▶ TRY IT: Given the records below, would you repeat exactly the lines that begin at the one containing "The height and width of the screenshot is (319, 638)." and end at the one containing "This screenshot has width=194, height=149.", inclusive?

▶ RECORDS:
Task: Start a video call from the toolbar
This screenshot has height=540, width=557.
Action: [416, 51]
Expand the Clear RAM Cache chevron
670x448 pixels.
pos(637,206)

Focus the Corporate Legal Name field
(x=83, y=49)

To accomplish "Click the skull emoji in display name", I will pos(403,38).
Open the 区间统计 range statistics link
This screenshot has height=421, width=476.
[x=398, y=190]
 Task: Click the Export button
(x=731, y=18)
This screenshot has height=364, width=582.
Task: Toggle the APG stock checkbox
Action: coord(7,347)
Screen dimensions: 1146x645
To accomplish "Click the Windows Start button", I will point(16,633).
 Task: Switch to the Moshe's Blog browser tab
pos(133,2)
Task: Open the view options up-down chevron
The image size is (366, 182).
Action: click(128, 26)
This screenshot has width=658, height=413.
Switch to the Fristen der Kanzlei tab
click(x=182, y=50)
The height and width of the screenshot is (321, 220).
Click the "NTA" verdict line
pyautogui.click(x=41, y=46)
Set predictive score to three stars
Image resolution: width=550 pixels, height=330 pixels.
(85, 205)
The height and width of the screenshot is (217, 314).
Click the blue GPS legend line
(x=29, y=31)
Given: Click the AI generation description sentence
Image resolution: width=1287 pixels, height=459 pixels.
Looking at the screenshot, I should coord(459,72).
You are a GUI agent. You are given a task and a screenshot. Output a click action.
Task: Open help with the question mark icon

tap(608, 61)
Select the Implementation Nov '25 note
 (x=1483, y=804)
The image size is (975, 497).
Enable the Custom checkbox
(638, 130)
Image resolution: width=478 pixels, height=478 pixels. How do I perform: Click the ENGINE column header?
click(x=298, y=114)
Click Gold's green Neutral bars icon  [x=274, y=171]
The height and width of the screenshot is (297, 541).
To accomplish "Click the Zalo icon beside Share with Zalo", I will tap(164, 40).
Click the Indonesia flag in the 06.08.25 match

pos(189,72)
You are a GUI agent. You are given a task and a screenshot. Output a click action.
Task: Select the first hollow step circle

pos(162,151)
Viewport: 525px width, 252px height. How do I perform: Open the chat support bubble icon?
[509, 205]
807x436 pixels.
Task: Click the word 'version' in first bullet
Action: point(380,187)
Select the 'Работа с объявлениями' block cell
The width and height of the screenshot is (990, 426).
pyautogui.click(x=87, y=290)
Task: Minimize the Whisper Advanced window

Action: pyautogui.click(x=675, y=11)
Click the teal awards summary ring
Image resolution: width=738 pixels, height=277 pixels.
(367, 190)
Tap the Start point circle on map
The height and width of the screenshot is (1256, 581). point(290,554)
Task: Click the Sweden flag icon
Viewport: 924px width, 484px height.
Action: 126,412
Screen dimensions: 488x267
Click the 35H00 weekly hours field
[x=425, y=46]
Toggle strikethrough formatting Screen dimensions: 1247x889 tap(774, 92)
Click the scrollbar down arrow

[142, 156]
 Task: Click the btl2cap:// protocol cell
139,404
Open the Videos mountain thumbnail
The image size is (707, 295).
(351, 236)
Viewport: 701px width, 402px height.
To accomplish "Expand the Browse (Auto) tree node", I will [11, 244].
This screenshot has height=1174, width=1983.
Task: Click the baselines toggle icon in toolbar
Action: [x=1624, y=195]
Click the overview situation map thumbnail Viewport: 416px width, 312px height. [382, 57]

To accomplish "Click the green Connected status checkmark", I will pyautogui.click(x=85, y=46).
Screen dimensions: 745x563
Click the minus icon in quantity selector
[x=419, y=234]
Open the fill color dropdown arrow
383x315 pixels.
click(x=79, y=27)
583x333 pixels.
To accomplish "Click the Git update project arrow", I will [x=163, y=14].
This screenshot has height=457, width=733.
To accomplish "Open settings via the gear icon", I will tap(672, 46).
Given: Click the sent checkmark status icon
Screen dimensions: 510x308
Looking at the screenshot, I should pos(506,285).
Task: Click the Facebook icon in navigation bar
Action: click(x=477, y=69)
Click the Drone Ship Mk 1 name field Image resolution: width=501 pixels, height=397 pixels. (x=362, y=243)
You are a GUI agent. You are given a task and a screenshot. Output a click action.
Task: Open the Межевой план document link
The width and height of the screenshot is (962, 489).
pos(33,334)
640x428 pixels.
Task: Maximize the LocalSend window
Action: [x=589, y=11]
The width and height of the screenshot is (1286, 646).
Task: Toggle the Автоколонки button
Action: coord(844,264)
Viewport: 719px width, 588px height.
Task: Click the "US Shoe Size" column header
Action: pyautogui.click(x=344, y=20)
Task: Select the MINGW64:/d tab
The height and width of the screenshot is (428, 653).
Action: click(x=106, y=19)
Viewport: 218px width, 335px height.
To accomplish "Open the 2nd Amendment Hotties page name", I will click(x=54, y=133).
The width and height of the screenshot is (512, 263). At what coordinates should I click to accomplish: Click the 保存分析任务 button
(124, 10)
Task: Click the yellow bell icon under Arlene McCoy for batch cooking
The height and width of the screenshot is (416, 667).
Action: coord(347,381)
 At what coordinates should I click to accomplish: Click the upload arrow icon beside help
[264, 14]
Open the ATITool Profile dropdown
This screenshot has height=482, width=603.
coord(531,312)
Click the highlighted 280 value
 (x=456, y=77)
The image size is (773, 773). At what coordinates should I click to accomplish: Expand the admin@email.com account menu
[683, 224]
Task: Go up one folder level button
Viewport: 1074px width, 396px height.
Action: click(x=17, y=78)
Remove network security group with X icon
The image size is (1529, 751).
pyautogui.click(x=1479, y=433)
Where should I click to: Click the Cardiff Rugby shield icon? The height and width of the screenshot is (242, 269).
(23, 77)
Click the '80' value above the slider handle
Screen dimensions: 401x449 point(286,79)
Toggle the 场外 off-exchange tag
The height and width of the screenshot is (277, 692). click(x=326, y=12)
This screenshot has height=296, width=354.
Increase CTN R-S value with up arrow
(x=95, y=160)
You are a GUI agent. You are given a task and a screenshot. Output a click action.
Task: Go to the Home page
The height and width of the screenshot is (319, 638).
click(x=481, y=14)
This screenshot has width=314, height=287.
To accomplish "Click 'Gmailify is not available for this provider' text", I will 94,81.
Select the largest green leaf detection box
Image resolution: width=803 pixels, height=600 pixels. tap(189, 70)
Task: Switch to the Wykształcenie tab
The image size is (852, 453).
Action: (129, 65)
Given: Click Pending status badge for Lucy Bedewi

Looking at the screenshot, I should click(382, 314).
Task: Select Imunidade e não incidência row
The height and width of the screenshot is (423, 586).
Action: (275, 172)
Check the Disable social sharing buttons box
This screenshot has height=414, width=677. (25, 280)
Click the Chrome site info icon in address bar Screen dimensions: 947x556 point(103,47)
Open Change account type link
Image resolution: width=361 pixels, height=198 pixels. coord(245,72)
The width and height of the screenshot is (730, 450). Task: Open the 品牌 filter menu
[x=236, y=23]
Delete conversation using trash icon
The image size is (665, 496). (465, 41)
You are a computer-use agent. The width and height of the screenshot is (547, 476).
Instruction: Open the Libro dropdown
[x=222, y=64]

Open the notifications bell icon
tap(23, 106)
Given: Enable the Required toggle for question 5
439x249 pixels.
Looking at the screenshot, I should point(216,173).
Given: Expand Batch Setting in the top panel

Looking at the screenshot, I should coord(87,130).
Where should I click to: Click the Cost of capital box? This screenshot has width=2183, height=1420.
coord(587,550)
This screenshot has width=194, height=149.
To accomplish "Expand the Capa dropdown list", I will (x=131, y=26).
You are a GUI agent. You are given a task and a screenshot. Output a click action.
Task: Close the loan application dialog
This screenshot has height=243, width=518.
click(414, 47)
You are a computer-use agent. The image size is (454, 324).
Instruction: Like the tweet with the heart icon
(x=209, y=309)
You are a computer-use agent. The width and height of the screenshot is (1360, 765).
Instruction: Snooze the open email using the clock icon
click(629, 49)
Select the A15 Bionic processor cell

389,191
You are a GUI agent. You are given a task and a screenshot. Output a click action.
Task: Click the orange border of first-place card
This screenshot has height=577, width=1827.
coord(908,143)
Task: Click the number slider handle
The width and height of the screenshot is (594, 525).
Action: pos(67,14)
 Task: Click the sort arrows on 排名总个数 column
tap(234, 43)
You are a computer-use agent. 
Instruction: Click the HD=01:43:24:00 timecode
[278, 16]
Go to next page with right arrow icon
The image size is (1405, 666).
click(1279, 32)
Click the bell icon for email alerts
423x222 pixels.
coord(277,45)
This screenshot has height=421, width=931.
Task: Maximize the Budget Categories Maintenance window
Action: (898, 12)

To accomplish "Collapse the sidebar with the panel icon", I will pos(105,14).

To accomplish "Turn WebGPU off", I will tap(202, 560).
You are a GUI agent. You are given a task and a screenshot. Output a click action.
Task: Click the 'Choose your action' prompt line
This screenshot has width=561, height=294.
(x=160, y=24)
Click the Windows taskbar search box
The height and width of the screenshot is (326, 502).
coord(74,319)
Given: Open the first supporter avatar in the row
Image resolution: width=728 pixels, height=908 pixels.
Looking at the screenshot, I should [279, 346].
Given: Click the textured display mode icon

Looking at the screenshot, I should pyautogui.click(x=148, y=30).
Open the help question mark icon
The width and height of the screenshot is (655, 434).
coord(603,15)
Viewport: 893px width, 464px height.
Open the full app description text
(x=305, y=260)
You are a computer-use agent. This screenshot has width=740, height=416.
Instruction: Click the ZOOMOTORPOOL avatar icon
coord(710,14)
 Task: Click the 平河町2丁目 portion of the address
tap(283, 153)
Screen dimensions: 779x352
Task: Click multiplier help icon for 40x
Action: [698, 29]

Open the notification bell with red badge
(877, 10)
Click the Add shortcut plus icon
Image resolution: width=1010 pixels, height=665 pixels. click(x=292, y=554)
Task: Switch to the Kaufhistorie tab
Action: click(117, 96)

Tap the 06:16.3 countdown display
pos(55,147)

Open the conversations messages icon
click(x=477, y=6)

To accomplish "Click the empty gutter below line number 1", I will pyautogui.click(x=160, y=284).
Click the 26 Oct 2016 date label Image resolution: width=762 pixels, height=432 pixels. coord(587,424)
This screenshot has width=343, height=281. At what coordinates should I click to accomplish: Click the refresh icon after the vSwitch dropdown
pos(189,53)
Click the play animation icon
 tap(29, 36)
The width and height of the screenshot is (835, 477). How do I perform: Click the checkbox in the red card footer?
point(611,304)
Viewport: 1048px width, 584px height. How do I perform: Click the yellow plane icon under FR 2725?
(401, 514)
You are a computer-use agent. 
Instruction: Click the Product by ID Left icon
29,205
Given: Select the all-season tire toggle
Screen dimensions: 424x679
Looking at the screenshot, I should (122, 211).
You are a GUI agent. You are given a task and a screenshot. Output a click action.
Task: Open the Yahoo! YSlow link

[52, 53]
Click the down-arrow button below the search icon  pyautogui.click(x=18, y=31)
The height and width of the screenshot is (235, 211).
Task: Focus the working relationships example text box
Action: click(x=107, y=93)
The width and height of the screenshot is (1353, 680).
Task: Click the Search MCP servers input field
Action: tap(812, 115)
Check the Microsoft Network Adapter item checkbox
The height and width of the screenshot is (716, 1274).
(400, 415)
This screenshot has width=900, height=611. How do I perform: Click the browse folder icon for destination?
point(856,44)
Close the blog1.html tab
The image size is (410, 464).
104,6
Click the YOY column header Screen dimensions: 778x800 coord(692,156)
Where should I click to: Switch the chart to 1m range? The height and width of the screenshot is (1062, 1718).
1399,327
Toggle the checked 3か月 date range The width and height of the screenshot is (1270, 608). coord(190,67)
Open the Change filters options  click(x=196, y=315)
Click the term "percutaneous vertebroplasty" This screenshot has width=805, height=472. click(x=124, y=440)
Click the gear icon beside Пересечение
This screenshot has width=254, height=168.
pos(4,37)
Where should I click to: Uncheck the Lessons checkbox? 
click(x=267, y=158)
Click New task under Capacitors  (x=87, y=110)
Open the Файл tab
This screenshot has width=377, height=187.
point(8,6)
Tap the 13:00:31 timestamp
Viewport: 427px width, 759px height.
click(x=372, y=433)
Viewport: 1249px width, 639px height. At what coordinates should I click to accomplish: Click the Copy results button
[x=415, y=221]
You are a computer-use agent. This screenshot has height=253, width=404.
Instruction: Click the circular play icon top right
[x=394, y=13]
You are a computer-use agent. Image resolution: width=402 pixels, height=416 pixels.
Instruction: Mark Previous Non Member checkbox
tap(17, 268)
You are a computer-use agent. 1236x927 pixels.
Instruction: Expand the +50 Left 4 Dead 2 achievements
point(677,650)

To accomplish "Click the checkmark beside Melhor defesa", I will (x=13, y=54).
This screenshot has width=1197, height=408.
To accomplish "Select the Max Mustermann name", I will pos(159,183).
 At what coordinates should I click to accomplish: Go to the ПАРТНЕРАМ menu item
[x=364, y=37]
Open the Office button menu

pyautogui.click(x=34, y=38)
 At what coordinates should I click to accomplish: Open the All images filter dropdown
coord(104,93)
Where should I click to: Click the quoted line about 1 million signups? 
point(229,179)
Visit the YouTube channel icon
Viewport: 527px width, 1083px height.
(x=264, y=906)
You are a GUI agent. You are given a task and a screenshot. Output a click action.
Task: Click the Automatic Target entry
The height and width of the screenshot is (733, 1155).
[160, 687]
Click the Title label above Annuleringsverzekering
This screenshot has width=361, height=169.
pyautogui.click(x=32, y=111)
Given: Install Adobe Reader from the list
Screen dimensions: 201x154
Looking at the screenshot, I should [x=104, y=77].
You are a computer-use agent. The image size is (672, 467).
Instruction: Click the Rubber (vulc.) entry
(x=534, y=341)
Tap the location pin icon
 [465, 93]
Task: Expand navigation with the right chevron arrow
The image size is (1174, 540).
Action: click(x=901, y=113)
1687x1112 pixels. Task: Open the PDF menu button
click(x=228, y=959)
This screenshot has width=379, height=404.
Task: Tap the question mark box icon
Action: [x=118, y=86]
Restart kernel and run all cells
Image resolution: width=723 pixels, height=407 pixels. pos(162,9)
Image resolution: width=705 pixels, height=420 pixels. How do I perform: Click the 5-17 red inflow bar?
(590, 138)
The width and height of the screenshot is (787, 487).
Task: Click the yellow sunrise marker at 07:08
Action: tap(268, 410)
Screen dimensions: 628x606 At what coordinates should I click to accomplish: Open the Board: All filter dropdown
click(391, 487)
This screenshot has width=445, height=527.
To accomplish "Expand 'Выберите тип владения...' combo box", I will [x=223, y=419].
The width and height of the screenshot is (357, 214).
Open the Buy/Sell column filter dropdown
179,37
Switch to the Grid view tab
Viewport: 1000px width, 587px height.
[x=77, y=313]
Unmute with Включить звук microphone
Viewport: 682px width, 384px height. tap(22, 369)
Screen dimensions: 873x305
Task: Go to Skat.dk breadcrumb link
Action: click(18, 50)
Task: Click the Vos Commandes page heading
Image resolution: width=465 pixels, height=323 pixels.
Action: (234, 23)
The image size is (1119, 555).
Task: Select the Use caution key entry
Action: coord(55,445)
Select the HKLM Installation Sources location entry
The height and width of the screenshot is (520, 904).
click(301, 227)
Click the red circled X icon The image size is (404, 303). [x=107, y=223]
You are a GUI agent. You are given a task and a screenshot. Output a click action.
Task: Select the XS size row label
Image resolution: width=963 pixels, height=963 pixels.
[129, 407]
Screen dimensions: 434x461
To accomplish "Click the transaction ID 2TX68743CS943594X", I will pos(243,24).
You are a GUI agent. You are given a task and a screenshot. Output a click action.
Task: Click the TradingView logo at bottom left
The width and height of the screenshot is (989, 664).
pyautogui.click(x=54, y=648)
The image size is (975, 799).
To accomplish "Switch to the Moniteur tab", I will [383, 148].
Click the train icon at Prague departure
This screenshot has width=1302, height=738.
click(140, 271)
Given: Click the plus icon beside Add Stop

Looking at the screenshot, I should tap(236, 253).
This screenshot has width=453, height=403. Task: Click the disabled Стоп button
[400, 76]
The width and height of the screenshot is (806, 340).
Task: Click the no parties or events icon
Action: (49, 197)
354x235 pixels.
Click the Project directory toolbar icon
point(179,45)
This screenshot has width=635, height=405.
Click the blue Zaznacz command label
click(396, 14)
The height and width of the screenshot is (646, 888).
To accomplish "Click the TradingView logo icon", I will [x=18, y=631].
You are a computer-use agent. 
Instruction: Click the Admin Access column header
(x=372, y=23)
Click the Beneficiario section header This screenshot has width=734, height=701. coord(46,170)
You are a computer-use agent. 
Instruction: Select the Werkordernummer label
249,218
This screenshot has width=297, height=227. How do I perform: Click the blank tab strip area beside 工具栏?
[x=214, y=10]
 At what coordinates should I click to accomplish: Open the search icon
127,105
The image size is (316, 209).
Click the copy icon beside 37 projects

▶ WRITTEN REPLY:
The height and width of the screenshot is (319, 638).
click(x=481, y=14)
This screenshot has width=314, height=287.
To accomplish "Click 'Gmailify is not available for this provider' text", I will 94,81.
Select the largest green leaf detection box
Image resolution: width=803 pixels, height=600 pixels. tap(189, 70)
Task: Switch to the Wykształcenie tab
The image size is (852, 453).
Action: (129, 65)
Given: Click Pending status badge for Lucy Bedewi

Looking at the screenshot, I should click(382, 314).
Task: Select Imunidade e não incidência row
The height and width of the screenshot is (423, 586).
Action: (275, 172)
Check the Disable social sharing buttons box
This screenshot has height=414, width=677. (25, 280)
Click the Chrome site info icon in address bar Screen dimensions: 947x556 point(103,47)
Open Change account type link
Image resolution: width=361 pixels, height=198 pixels. coord(245,72)
The width and height of the screenshot is (730, 450). Task: Open the 品牌 filter menu
[x=236, y=23]
Delete conversation using trash icon
The image size is (665, 496). (465, 41)
You are a computer-use agent. The width and height of the screenshot is (547, 476).
Instruction: Open the Libro dropdown
[x=222, y=64]

Open the notifications bell icon
tap(23, 106)
Given: Enable the Required toggle for question 5
439x249 pixels.
Looking at the screenshot, I should point(216,173).
Given: Expand Batch Setting in the top panel

Looking at the screenshot, I should coord(87,130).
Where should I click to: Click the Cost of capital box? This screenshot has width=2183, height=1420.
coord(587,550)
This screenshot has width=194, height=149.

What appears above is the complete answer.